2015 Fall Transformation Challenge Runner-Up
*Results not typical
The Motivation or “Too Fat for a Bouncy House”
“Dad, you gotta come in the Bouncy House with us!,” pleaded my oldest (7yo) son. It was my youngest son’s first birthday, and we had rented a Bouncy House for the party. I was approaching 250 lb. for the first time in my life, and the inflatable castle bore a 210-lb. weight restriction. Kevin, the rental guy, assured me I’d be fine, but there was no way I could take that gamble. I could go on to lead a distinguished career curing cancer and discovering intelligent life on Mars, BUT if I collapsed a Bouncy House from the sheer enormity of my size, I would FOREVER be known for that and that alone… “I’m sorry, Ryder, it’s really just for kids.” It was pretty hard not to sense his disappointment, and with my recent weight gain it had become a pretty common scene. Anything with a moderate amount of physical exertion had become a Herculean task. Trip to the zoo? How about a movie instead… Walk to the park? How about we play on the Xbox?… I had become an excuse aficionado, but for some reason I had finally had enough. I was about to turn 35 and I had 3 boys under the age of 8. I needed to get healthy for them, so they can have the dad they deserve.
The Beginning or “Jumping into the Deep End of the Pool”

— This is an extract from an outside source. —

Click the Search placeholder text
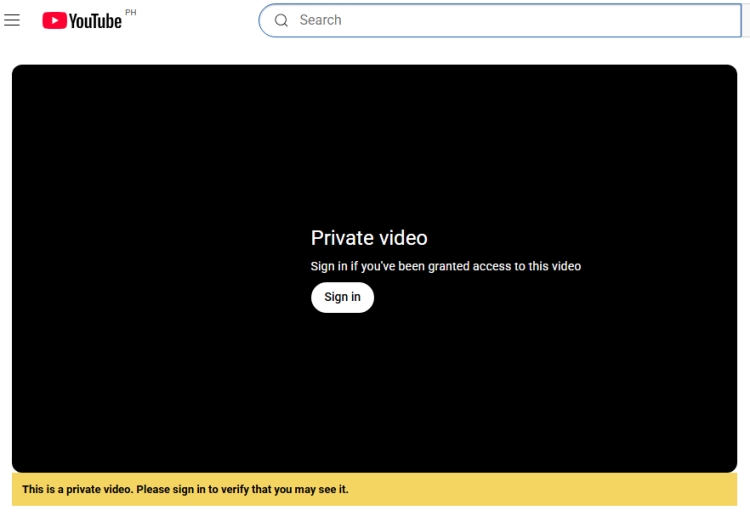750x522 pixels. click(320, 20)
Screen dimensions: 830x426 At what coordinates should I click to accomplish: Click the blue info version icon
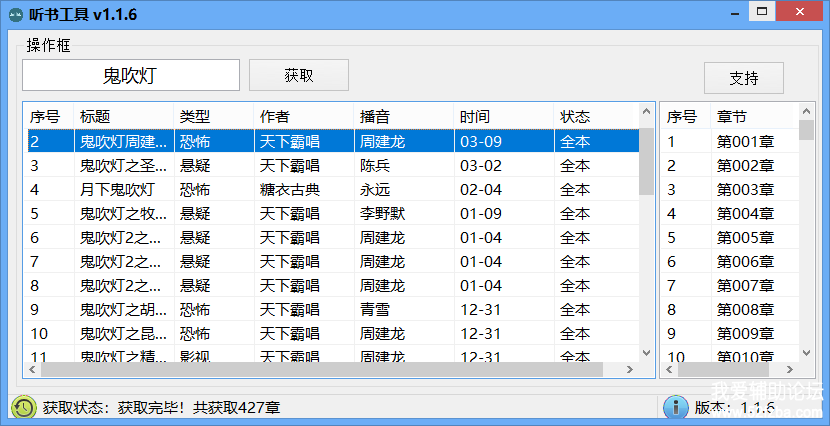tap(675, 407)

I decided to ”Rip Off the Band-Aid” and began by eliminating as much garbage from my diet as possible. No more soda and alcohol; now the only beverage I would drink is water, and plenty of it. Trips to the drive-thru were gone too. For the first month I decided I would eat until I was full, but only if I was eating healthy, useful foods. I focused on lean protein, healthy fats, and unprocessed carbohydrates. I did moderate cardio to get myself back into the swing of things before I introduced weight training to my process. I started with 45 to 60 min of cardio every evening, alternating between the treadmill, the stationary bike, and the elliptical.
The Middle or “There’s No Turning Back Now”
By the second month, I had begun to notice some changes and gain a little bit of my self-confidence back. I was doing an hour of cardio daily without issue, and began to incorporate a weight training routine as well. My daily 60 min of cardio was followed by 60 min of weight training. I did a 3-day rotation, cycling Back & Biceps, Chest & Triceps, and Shoulders & Legs. My daily hour committed to the “New Me” had now become 2 hours per day, and I didn’t mind it at all! I was really starting to feel committed to the Challenge and the lifestyle change that was evolving. I had further refined my diet, limiting proteins to egg whites, chicken breasts, and fish. My carbs only came from green vegetables like sautéed spinach and steamed broccoli.
The Burnout or “How Did I Ever Think This Was a Good Idea??”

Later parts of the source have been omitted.